Entries provided:
========================

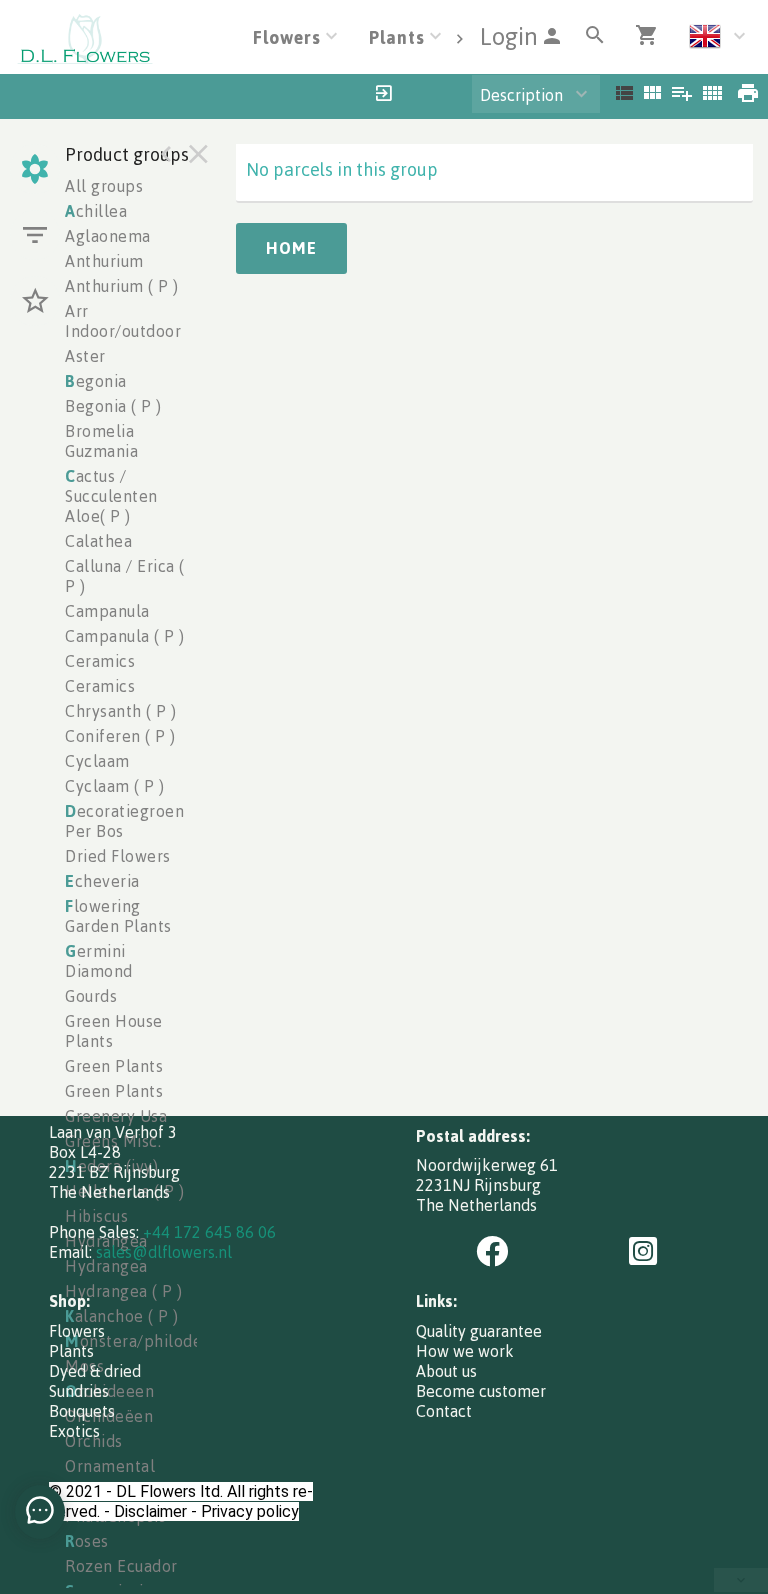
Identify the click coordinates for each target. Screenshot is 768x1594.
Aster (85, 356)
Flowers (77, 1331)
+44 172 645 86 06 (209, 1232)
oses (87, 1541)
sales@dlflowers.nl (164, 1252)
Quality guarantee (479, 1331)
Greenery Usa (116, 1116)
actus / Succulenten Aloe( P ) (111, 496)
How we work (465, 1351)
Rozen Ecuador (121, 1566)
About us (446, 1371)
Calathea (98, 541)
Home (291, 248)
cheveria (102, 881)
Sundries (79, 1391)
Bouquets (82, 1411)
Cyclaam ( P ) (115, 786)
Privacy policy (250, 1511)
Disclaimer (150, 1511)
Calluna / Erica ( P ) (125, 576)
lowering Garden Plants (118, 916)
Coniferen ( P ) (120, 736)
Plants (71, 1351)
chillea (96, 211)
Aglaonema (108, 236)
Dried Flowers (118, 856)
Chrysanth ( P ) (121, 711)
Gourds (91, 996)
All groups (104, 186)
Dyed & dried (95, 1371)
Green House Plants (114, 1031)
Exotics (74, 1431)
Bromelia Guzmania (101, 441)
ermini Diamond (99, 961)
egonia (96, 381)
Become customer (481, 1391)
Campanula (107, 611)
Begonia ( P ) (113, 406)
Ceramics (100, 661)
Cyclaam (97, 761)
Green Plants (114, 1066)
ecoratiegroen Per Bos (124, 821)
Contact (444, 1411)
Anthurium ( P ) (122, 286)
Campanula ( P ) (125, 636)
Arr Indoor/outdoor (123, 321)
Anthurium (104, 261)
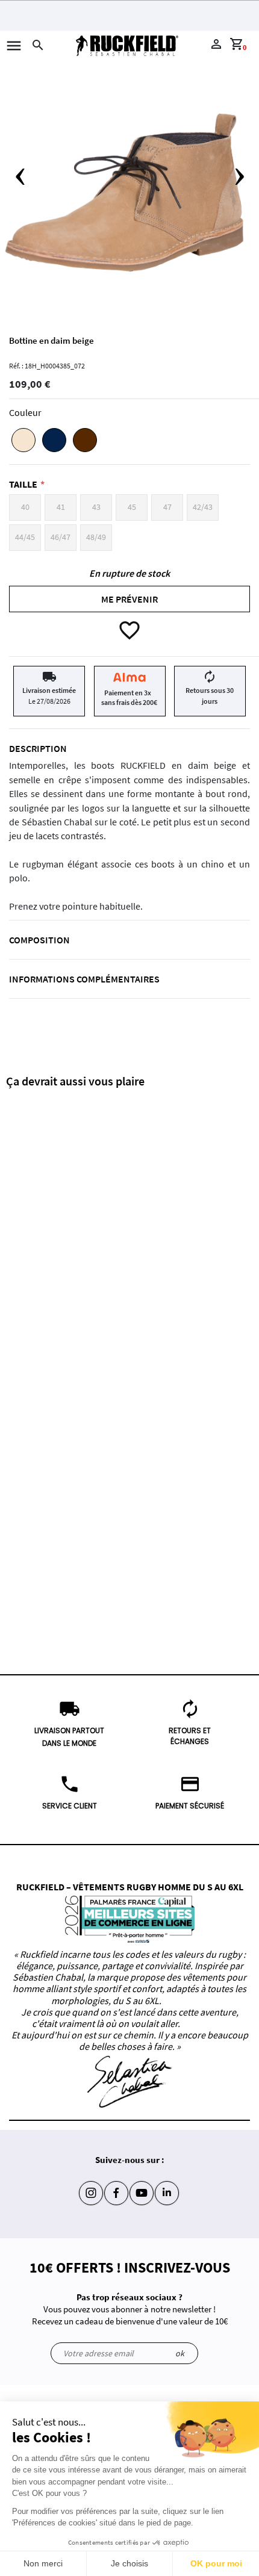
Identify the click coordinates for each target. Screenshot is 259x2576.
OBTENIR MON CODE (129, 262)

========================

What is expected:
The response should be the listing above, limited to the lines between the one holding "06 (209, 1232)" and the one holding "Dried Flowers (118, 856)", inclusive, reproduced exactly.

Task response:
+44 172 645 86 06 (209, 1232)
oses (87, 1541)
sales@dlflowers.nl (164, 1252)
Quality guarantee (479, 1331)
Greenery Usa (116, 1116)
actus / Succulenten Aloe( P ) (111, 496)
How we work (465, 1351)
Rozen Ecuador (121, 1566)
About us (446, 1371)
Calathea (98, 541)
Home (291, 248)
cheveria (102, 881)
Sundries (79, 1391)
Bouquets (82, 1411)
Cyclaam ( P ) (115, 786)
Privacy policy (250, 1511)
Disclaimer (150, 1511)
Calluna / Erica ( P ) (125, 576)
lowering Garden Plants (118, 916)
Coniferen ( P ) (120, 736)
Plants (71, 1351)
chillea (96, 211)
Aglaonema (108, 236)
Dried Flowers (118, 856)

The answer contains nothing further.